Task goal:
Please output the section of the listing below that opens with the line containing "Task: Click green marker for 005 辐射监测仪-5" and closes with the line containing "Given: Click the", exactly and with nothing else.

╔══

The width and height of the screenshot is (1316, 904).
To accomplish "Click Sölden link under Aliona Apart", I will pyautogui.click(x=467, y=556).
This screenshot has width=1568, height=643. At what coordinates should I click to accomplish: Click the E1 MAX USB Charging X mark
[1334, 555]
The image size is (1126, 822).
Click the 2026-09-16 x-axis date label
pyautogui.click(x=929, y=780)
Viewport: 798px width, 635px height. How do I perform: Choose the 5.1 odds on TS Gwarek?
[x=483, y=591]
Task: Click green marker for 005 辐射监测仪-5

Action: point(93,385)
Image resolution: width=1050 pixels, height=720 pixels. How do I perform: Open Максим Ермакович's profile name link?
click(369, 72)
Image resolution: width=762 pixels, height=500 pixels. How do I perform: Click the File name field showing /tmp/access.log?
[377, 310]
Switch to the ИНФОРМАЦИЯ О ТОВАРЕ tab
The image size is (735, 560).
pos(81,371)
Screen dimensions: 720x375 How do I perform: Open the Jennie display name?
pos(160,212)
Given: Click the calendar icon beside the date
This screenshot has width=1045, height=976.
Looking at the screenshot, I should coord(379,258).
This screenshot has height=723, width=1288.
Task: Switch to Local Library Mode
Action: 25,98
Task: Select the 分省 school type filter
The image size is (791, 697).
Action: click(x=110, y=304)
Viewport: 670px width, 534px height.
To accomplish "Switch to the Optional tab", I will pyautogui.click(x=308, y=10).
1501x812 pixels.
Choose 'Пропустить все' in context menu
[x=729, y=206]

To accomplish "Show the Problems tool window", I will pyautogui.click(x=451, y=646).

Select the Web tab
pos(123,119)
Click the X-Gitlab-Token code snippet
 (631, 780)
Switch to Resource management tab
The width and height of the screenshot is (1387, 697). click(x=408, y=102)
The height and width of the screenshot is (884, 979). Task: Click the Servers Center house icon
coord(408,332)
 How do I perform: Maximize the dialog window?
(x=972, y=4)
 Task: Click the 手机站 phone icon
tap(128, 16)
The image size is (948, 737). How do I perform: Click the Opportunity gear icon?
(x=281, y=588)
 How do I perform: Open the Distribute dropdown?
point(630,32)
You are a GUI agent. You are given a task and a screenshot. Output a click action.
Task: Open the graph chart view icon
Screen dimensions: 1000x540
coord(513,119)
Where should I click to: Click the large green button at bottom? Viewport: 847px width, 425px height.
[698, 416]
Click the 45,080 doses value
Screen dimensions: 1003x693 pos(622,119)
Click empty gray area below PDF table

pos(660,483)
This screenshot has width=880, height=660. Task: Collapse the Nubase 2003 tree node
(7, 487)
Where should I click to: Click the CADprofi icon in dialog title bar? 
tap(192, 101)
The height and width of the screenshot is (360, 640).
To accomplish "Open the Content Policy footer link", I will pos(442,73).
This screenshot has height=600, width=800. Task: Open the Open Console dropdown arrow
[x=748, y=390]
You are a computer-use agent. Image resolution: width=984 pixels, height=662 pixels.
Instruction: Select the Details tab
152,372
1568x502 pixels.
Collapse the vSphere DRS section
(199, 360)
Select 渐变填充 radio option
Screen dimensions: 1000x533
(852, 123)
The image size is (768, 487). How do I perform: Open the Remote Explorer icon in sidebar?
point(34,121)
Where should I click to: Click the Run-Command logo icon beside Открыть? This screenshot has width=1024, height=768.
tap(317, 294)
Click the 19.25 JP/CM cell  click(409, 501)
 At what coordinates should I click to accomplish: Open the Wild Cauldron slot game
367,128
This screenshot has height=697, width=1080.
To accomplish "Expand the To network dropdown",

╚══

Your solution:
Task: Click green marker for 005 辐射监测仪-5

Action: point(93,385)
Image resolution: width=1050 pixels, height=720 pixels. How do I perform: Open Максим Ермакович's profile name link?
click(369, 72)
Image resolution: width=762 pixels, height=500 pixels. How do I perform: Click the File name field showing /tmp/access.log?
[377, 310]
Switch to the ИНФОРМАЦИЯ О ТОВАРЕ tab
The image size is (735, 560).
pos(81,371)
Screen dimensions: 720x375 How do I perform: Open the Jennie display name?
pos(160,212)
Given: Click the calendar icon beside the date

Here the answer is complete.